Food lexicon


Quinoa - awakens the sense of taste and provides energy

The tiny seeds of the pseudo-grain have it all; they provide the body with a concentrated boost of valuable nutrients.

Quinoa – A Gluten-Free Pseudo-Grain

Many regard the nutty-flavoured seed as a cereal, but in fact, quinoa is closely related to both spinach and beetroot, and is part of the amaranth family. The white, yellow and reddish-brown seeds are technically the fruits of amaranth plants and its composition is similar to that of cereal. For those suffering from coeliac disease, quinoa offers a gluten-free cereal alternative. The leaves of the plant can be prepared like vegetables or turned into a salad.


Food Facts





343 kcal per 100 g


58.5g carbohydrate, 6.6g fibre, 5g fat, 13.8g protein per 100 g


available year-round


store in a dry and airtight container, in a dark room at room temperature 

Shelf life

see use by date on packet

Quinoa – Origin and Cultivation

The pseudo-grain has been cultivated for approximately 6,000 years and its roots are in South America. It was a staple food for the population of the Andean region. Very few plants can withstand growing at such a high altitude. In the 16th century, the Spanish conquerors condemned quinoa as “unchristian” and forbade its cultivation. It was therefore almost forgotten about. Since its rediscovery, exports of quinoa are steadily increasing. Peru, Bolivia and Ecuador are the top cultivators.

__Dataset content__

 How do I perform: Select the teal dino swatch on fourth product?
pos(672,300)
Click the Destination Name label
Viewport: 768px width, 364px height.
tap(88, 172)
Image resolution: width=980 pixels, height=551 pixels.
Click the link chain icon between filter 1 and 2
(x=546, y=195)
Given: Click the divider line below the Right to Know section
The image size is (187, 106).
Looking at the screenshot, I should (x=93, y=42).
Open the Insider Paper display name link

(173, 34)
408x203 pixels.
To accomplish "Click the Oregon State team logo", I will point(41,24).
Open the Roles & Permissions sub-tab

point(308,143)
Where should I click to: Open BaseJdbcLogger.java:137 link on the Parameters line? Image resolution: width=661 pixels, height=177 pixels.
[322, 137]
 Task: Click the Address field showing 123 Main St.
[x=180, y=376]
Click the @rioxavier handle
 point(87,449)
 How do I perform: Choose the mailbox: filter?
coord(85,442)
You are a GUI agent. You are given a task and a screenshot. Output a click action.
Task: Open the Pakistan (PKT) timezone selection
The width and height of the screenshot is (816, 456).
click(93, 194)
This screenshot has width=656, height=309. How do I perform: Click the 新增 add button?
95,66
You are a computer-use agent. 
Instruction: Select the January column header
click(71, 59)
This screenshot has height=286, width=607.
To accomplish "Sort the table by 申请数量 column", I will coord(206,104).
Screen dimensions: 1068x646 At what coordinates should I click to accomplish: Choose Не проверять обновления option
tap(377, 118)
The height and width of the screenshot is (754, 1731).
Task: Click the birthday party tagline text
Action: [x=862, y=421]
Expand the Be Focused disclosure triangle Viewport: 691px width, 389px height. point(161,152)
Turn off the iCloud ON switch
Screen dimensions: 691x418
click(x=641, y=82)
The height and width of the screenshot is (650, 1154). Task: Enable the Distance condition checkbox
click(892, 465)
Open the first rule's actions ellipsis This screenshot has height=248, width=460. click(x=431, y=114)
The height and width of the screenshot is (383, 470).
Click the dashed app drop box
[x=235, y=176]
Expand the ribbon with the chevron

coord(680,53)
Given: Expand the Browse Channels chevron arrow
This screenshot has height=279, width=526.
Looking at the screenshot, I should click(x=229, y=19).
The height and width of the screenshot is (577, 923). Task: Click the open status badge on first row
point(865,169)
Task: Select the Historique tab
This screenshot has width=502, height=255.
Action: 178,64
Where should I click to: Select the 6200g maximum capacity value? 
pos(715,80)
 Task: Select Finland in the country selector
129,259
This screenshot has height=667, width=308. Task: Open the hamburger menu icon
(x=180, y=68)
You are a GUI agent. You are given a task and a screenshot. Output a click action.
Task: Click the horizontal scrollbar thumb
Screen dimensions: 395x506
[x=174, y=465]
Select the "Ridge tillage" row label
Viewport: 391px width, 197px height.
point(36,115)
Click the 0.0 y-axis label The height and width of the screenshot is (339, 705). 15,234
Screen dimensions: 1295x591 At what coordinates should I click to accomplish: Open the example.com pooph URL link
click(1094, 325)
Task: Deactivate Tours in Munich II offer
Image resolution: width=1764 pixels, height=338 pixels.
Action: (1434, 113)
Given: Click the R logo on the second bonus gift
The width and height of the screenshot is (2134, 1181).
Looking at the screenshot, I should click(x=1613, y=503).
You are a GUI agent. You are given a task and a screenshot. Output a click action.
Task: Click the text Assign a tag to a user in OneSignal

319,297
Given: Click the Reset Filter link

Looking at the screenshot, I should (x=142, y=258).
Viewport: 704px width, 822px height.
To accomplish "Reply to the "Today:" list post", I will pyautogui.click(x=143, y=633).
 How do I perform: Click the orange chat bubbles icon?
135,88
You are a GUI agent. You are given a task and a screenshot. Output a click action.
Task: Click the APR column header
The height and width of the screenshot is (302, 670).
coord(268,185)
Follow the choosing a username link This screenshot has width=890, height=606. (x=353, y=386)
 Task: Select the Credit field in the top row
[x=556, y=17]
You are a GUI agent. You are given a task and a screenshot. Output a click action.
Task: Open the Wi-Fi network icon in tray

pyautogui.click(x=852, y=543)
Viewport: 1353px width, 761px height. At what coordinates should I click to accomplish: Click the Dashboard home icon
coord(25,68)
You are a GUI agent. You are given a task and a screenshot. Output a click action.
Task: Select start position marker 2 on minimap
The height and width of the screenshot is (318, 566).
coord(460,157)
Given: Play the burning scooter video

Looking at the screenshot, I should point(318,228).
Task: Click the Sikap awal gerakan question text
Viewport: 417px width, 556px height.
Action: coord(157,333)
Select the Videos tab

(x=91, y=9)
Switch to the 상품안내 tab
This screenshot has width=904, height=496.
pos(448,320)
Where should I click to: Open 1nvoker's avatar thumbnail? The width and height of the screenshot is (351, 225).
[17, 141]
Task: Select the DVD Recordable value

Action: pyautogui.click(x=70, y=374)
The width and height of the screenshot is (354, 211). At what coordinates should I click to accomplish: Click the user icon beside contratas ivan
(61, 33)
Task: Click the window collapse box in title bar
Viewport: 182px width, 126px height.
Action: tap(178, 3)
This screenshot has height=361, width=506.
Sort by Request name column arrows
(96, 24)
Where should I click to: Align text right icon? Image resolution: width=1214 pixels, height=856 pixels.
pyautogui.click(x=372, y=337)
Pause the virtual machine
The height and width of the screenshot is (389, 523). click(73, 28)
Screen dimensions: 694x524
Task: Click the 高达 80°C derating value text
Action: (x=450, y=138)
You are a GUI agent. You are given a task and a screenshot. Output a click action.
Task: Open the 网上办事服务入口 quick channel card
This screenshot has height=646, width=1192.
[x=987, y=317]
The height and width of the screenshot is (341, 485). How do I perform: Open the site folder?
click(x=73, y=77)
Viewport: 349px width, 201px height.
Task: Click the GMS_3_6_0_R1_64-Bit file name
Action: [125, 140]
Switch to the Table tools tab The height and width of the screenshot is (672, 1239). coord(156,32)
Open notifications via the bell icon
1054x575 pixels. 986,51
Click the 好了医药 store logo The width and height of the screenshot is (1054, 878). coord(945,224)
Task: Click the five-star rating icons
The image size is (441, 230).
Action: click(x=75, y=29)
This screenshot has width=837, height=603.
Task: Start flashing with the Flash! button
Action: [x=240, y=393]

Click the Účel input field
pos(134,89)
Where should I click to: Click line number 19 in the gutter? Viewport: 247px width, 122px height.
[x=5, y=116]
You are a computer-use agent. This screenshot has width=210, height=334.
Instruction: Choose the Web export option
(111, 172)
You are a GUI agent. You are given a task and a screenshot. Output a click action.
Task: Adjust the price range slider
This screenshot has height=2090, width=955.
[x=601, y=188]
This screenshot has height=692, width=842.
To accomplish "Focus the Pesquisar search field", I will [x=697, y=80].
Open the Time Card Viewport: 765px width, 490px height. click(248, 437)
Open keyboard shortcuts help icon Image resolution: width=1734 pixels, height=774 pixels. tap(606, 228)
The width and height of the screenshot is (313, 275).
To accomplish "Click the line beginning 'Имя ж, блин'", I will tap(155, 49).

__Apply what you read__
**1.** In the quinoa text, which plant family is quinoa part of?
**2.** Pick up the quinoa text after its final sentence and carry it on.
The records are separate material and have no connection to the quinoa text.

__Numbered answers__
**1.** The amaranth family.

**2.**
Quinoa – A Healthy Pseudo-Grain with Few Calories

Quinoa is a superfood par excellence, as seen in the nutritional value of quinoa: it contains double the amount of protein as rice and provides the body with vital amino acids. It also provides complex carbohydrates which are both filling and have a positive effect on blood sugar levels. The seeds contain a high concentration of a variety of minerals, trace elements and vitamins.

Quinoa – Preparation of a Versatile Food

Quinoa is healthy, versatile and easy to prepare. The seeds make an excellent addition to muesli – both puffed and pressed as flakes – and when uncooked, can brighten up a salad. Cooked quinoa is an ideal side to meat and fish dishes and when fried, can also be a great replacement for a meat patty in a burger. Bread, muffins, pancakes and noodles can be made from quinoa flour. It’s also possible to brew gluten-free beer from quinoa and it’s great together with bananas and oranges in a smoothie.

In order to avoid a bitter taste, remember to thoroughly rinse the seeds in water before preparation. Quinoa is to be cooked in twice the amount of water: simmer on a low heat for 10 minutes and leave aside to swell for 15 minutes.